You know that feeling after you’ve spent a ridiculous amount of time working on something and your brain is totally fried? The one where you’re so mentally exhausted, the only thing you can think about isplowing through a plate of greasy nachos, or a ginormous burger, or a cookie the size of your head?
Of course you do. It’s no secret that demanding work drives plenty of us to reach for junk food. It’s delicious, it’s distracting, it’s comforting, and most of all, it’s rewarding. (Report done—you just earned yourself a brownie.) It can also be pretty fattening, since 99% of us find ourselves buried under a brain-draining to-do list on a near-daily basis.
The good news is that science may have found The Thing that can stop you from wanting to eat junk when you’re burnt out from work. The bad news is, you probably aren’t going to like what The Thing is.

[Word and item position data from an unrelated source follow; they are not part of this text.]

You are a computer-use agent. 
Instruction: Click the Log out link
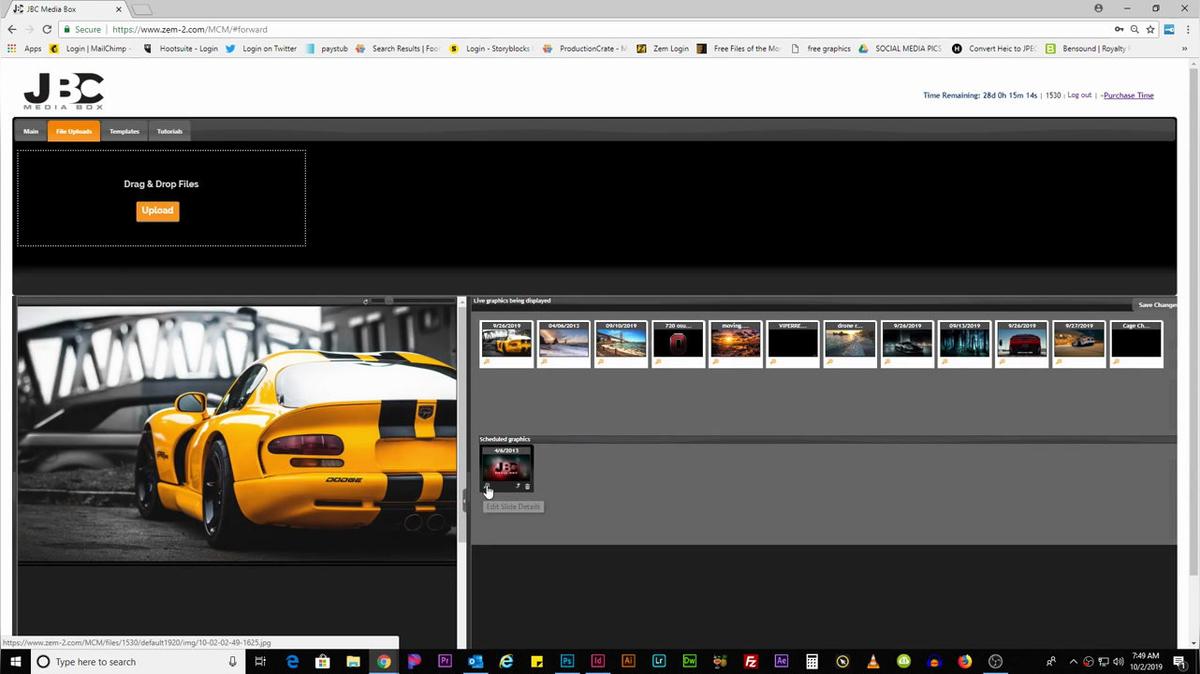coord(1079,96)
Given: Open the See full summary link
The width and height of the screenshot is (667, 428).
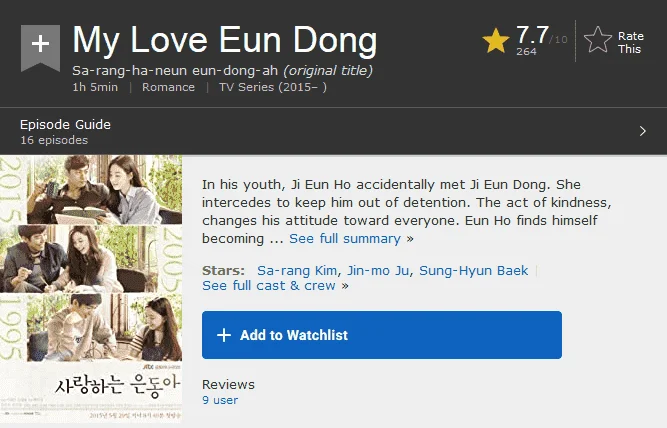Looking at the screenshot, I should [345, 239].
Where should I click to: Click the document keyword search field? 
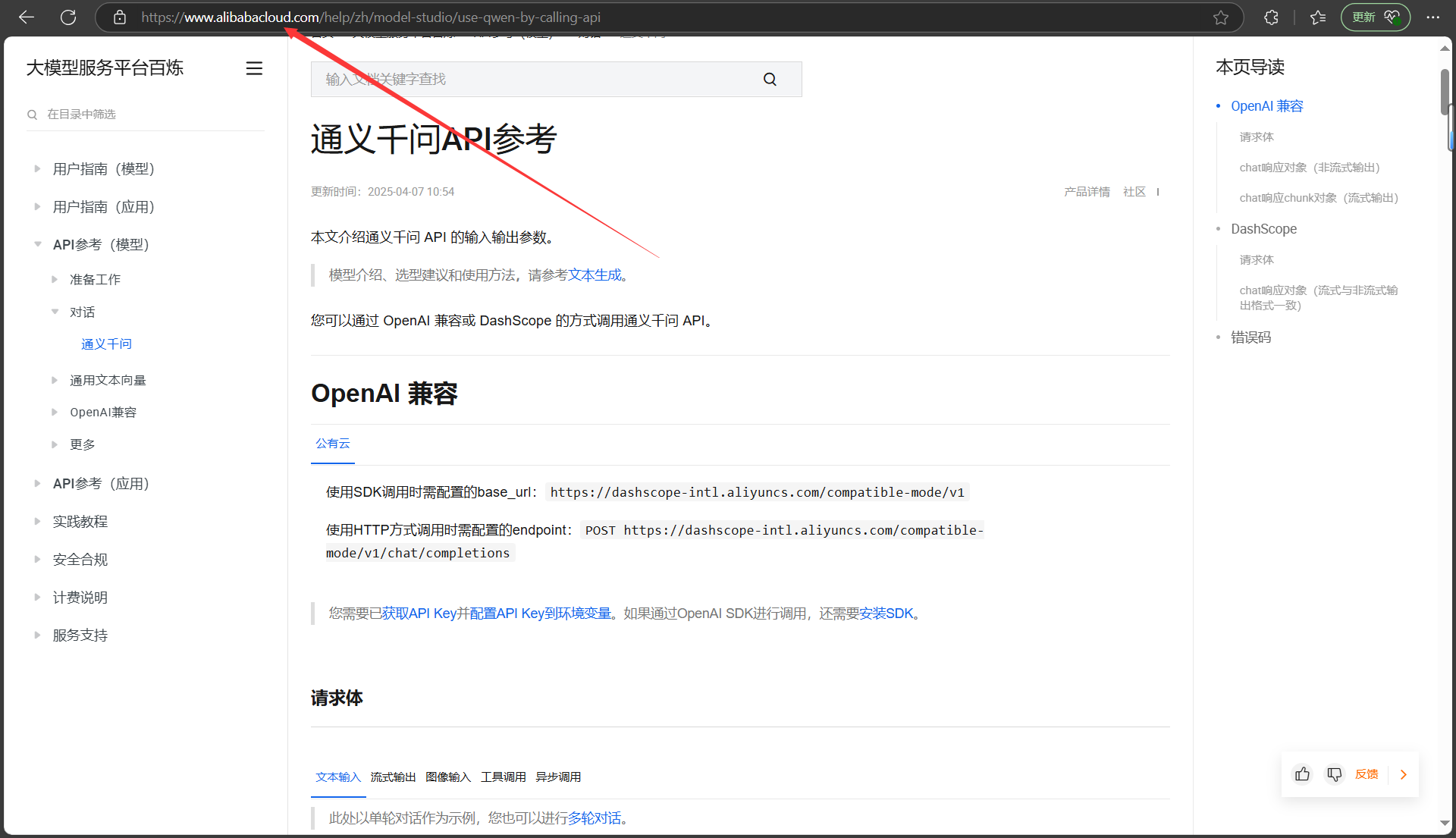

It’s exercise, according to findings published in Medicine & Science in Sports & Exercise. Researchers treated two groups of participants to an all-you-can-eat pizza lunch, where they tracked how many calories the participants ate. Then, the participants came back for another pizzafest the following week.
But this time, there was a catch. Before eating, both groups had to complete a mentally draining test. Then, participants in the first group had to sit and rest for 15 minutes before they could finally start chowing down. And participants in the second group were forced to complete 15 minutes of high-intensity exercise before they were allowed to eat.
Here’s where it gets interesting. Participants who rested after taking the test ate around 100 more calories’ worth of pizza than they did the week before. But participants who exercise after taking the test ate around 25 calories less. (Not to mention the fact that they burned additional calories from working out.)
Hard mental work forces your brain to eat up a lot of energy—and when the brain senses that its running low on juice, it wants to make sure that energy gets replenished, explains lead study author William Neumeier, PhD. Hence, your urge to steal the family-size bag of Cool Ranch Doritos from the break room.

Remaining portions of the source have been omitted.